▶ _TASK TO CARRY OUT_: Set down all the entries again, word for word.

Start of DATA SUPPLIED

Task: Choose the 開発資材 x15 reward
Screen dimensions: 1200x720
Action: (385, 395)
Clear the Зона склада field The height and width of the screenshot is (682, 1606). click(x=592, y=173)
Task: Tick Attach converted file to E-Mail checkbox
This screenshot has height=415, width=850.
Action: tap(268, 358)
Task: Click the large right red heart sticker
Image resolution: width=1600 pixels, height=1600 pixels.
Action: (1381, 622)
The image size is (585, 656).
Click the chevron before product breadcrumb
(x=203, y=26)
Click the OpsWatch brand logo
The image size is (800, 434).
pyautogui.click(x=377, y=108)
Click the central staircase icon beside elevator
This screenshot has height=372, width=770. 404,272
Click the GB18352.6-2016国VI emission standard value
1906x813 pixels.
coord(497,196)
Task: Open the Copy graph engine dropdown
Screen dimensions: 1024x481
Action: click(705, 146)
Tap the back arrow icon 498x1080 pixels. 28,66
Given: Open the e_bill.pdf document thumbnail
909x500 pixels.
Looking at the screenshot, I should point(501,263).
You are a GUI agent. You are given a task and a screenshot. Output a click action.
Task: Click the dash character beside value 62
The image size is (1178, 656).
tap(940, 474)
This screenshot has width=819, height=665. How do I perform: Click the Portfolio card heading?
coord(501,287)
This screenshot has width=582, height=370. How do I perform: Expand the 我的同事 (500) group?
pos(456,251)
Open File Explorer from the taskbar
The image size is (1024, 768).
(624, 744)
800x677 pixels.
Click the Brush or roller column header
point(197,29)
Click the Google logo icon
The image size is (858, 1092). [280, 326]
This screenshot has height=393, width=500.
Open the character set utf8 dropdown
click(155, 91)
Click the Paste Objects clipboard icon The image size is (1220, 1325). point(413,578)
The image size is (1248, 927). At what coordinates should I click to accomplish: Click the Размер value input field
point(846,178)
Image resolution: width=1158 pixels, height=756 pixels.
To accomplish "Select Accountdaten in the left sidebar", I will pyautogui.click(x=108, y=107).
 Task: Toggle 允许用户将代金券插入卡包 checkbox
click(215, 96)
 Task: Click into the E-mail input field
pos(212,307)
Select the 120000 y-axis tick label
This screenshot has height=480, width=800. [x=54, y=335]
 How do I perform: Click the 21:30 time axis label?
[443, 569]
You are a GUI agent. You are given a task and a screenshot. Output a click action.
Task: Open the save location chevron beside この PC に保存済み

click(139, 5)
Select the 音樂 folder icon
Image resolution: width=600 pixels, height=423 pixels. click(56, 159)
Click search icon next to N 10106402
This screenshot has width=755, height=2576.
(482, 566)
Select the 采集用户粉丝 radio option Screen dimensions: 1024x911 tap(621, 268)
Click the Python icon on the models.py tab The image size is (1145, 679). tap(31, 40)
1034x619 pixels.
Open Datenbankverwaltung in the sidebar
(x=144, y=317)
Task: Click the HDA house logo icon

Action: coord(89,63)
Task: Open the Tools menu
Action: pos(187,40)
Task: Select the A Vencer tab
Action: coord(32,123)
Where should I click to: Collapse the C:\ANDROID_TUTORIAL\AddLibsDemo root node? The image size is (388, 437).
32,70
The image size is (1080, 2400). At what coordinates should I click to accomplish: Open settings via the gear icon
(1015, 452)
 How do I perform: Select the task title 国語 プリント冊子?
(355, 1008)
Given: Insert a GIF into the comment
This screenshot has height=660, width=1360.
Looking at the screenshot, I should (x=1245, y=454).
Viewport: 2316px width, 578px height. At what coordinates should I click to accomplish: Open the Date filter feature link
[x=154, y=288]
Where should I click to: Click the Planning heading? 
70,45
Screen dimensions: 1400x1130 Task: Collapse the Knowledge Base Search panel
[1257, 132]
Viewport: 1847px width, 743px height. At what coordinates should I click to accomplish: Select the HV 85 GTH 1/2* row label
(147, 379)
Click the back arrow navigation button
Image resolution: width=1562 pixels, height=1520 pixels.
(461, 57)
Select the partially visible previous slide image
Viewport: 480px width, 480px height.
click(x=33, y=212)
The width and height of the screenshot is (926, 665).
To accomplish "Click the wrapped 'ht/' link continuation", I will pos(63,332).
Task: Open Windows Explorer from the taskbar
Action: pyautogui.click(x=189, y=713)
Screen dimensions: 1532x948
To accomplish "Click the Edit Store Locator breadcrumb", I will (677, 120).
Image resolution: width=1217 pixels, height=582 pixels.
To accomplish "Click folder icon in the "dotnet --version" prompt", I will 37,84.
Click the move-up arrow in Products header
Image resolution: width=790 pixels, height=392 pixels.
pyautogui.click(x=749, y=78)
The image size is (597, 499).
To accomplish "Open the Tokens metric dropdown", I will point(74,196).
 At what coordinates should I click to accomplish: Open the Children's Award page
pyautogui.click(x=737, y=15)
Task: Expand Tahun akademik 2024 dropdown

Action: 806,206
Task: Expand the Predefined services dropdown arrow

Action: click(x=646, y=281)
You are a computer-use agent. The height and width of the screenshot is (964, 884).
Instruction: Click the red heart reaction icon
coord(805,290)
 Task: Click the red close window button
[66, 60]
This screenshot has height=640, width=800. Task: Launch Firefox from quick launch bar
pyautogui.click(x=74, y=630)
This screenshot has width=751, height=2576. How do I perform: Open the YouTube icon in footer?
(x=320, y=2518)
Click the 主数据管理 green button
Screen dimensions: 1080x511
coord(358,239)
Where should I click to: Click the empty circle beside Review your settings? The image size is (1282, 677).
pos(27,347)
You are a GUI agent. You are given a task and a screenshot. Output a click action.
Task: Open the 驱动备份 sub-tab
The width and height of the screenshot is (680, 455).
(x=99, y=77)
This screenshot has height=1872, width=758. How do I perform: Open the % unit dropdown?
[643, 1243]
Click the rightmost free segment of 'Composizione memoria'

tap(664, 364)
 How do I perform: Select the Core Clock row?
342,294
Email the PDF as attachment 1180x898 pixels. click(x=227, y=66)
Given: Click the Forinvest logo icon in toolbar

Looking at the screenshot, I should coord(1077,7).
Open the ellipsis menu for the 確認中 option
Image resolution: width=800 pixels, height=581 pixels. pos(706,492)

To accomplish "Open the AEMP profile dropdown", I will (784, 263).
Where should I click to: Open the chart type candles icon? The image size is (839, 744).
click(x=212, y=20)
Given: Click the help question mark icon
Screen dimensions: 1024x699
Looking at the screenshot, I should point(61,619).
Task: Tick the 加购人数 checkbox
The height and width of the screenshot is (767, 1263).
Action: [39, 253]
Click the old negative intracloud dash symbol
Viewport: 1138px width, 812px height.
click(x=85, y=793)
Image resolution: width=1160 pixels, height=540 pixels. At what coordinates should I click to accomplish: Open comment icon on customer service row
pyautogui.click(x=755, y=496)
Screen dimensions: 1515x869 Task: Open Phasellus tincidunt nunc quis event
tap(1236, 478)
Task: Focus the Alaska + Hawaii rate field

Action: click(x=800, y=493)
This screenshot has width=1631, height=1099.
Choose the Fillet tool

End of DATA SUPPLIED

▶ _YOUR RESPONSE_:
Task: Choose the 開発資材 x15 reward
Screen dimensions: 1200x720
Action: (385, 395)
Clear the Зона склада field The height and width of the screenshot is (682, 1606). click(x=592, y=173)
Task: Tick Attach converted file to E-Mail checkbox
This screenshot has height=415, width=850.
Action: tap(268, 358)
Task: Click the large right red heart sticker
Image resolution: width=1600 pixels, height=1600 pixels.
Action: (1381, 622)
The image size is (585, 656).
Click the chevron before product breadcrumb
(x=203, y=26)
Click the OpsWatch brand logo
The image size is (800, 434).
pyautogui.click(x=377, y=108)
Click the central staircase icon beside elevator
This screenshot has height=372, width=770. 404,272
Click the GB18352.6-2016国VI emission standard value
1906x813 pixels.
coord(497,196)
Task: Open the Copy graph engine dropdown
Screen dimensions: 1024x481
Action: click(705, 146)
Tap the back arrow icon 498x1080 pixels. 28,66
Given: Open the e_bill.pdf document thumbnail
909x500 pixels.
Looking at the screenshot, I should point(501,263).
You are a GUI agent. You are given a task and a screenshot. Output a click action.
Task: Click the dash character beside value 62
The image size is (1178, 656).
tap(940, 474)
This screenshot has width=819, height=665. How do I perform: Click the Portfolio card heading?
coord(501,287)
This screenshot has width=582, height=370. How do I perform: Expand the 我的同事 (500) group?
pos(456,251)
Open File Explorer from the taskbar
The image size is (1024, 768).
(624, 744)
800x677 pixels.
Click the Brush or roller column header
point(197,29)
Click the Google logo icon
The image size is (858, 1092). [280, 326]
This screenshot has height=393, width=500.
Open the character set utf8 dropdown
click(155, 91)
Click the Paste Objects clipboard icon The image size is (1220, 1325). point(413,578)
The image size is (1248, 927). At what coordinates should I click to accomplish: Click the Размер value input field
point(846,178)
Image resolution: width=1158 pixels, height=756 pixels.
To accomplish "Select Accountdaten in the left sidebar", I will pyautogui.click(x=108, y=107).
 Task: Toggle 允许用户将代金券插入卡包 checkbox
click(215, 96)
 Task: Click into the E-mail input field
pos(212,307)
Select the 120000 y-axis tick label
This screenshot has height=480, width=800. [x=54, y=335]
 How do I perform: Click the 21:30 time axis label?
[443, 569]
You are a GUI agent. You are given a task and a screenshot. Output a click action.
Task: Open the save location chevron beside この PC に保存済み

click(139, 5)
Select the 音樂 folder icon
Image resolution: width=600 pixels, height=423 pixels. click(56, 159)
Click search icon next to N 10106402
This screenshot has width=755, height=2576.
(482, 566)
Select the 采集用户粉丝 radio option Screen dimensions: 1024x911 tap(621, 268)
Click the Python icon on the models.py tab The image size is (1145, 679). tap(31, 40)
1034x619 pixels.
Open Datenbankverwaltung in the sidebar
(x=144, y=317)
Task: Click the HDA house logo icon

Action: coord(89,63)
Task: Open the Tools menu
Action: pos(187,40)
Task: Select the A Vencer tab
Action: coord(32,123)
Where should I click to: Collapse the C:\ANDROID_TUTORIAL\AddLibsDemo root node? The image size is (388, 437).
32,70
The image size is (1080, 2400). At what coordinates should I click to accomplish: Open settings via the gear icon
(1015, 452)
 How do I perform: Select the task title 国語 プリント冊子?
(355, 1008)
Given: Insert a GIF into the comment
This screenshot has height=660, width=1360.
Looking at the screenshot, I should (x=1245, y=454).
Viewport: 2316px width, 578px height. At what coordinates should I click to accomplish: Open the Date filter feature link
[x=154, y=288]
Where should I click to: Click the Planning heading? 
70,45
Screen dimensions: 1400x1130 Task: Collapse the Knowledge Base Search panel
[1257, 132]
Viewport: 1847px width, 743px height. At what coordinates should I click to accomplish: Select the HV 85 GTH 1/2* row label
(147, 379)
Click the back arrow navigation button
Image resolution: width=1562 pixels, height=1520 pixels.
(461, 57)
Select the partially visible previous slide image
Viewport: 480px width, 480px height.
click(x=33, y=212)
The width and height of the screenshot is (926, 665).
To accomplish "Click the wrapped 'ht/' link continuation", I will pos(63,332).
Task: Open Windows Explorer from the taskbar
Action: pyautogui.click(x=189, y=713)
Screen dimensions: 1532x948
To accomplish "Click the Edit Store Locator breadcrumb", I will (677, 120).
Image resolution: width=1217 pixels, height=582 pixels.
To accomplish "Click folder icon in the "dotnet --version" prompt", I will 37,84.
Click the move-up arrow in Products header
Image resolution: width=790 pixels, height=392 pixels.
pyautogui.click(x=749, y=78)
The image size is (597, 499).
To accomplish "Open the Tokens metric dropdown", I will point(74,196).
 At what coordinates should I click to accomplish: Open the Children's Award page
pyautogui.click(x=737, y=15)
Task: Expand Tahun akademik 2024 dropdown

Action: 806,206
Task: Expand the Predefined services dropdown arrow

Action: click(x=646, y=281)
You are a computer-use agent. The height and width of the screenshot is (964, 884).
Instruction: Click the red heart reaction icon
coord(805,290)
 Task: Click the red close window button
[66, 60]
This screenshot has height=640, width=800. Task: Launch Firefox from quick launch bar
pyautogui.click(x=74, y=630)
This screenshot has width=751, height=2576. How do I perform: Open the YouTube icon in footer?
(x=320, y=2518)
Click the 主数据管理 green button
Screen dimensions: 1080x511
coord(358,239)
Where should I click to: Click the empty circle beside Review your settings? The image size is (1282, 677).
pos(27,347)
You are a GUI agent. You are given a task and a screenshot. Output a click action.
Task: Open the 驱动备份 sub-tab
The width and height of the screenshot is (680, 455).
(x=99, y=77)
This screenshot has height=1872, width=758. How do I perform: Open the % unit dropdown?
[643, 1243]
Click the rightmost free segment of 'Composizione memoria'

tap(664, 364)
 How do I perform: Select the Core Clock row?
342,294
Email the PDF as attachment 1180x898 pixels. click(x=227, y=66)
Given: Click the Forinvest logo icon in toolbar

Looking at the screenshot, I should coord(1077,7).
Open the ellipsis menu for the 確認中 option
Image resolution: width=800 pixels, height=581 pixels. pos(706,492)

To accomplish "Open the AEMP profile dropdown", I will (784, 263).
Where should I click to: Open the chart type candles icon? The image size is (839, 744).
click(x=212, y=20)
Given: Click the help question mark icon
Screen dimensions: 1024x699
Looking at the screenshot, I should point(61,619).
Task: Tick the 加购人数 checkbox
The height and width of the screenshot is (767, 1263).
Action: [39, 253]
Click the old negative intracloud dash symbol
Viewport: 1138px width, 812px height.
click(x=85, y=793)
Image resolution: width=1160 pixels, height=540 pixels. At what coordinates should I click to accomplish: Open comment icon on customer service row
pyautogui.click(x=755, y=496)
Screen dimensions: 1515x869 Task: Open Phasellus tincidunt nunc quis event
tap(1236, 478)
Task: Focus the Alaska + Hawaii rate field

Action: click(x=800, y=493)
This screenshot has width=1631, height=1099.
Choose the Fillet tool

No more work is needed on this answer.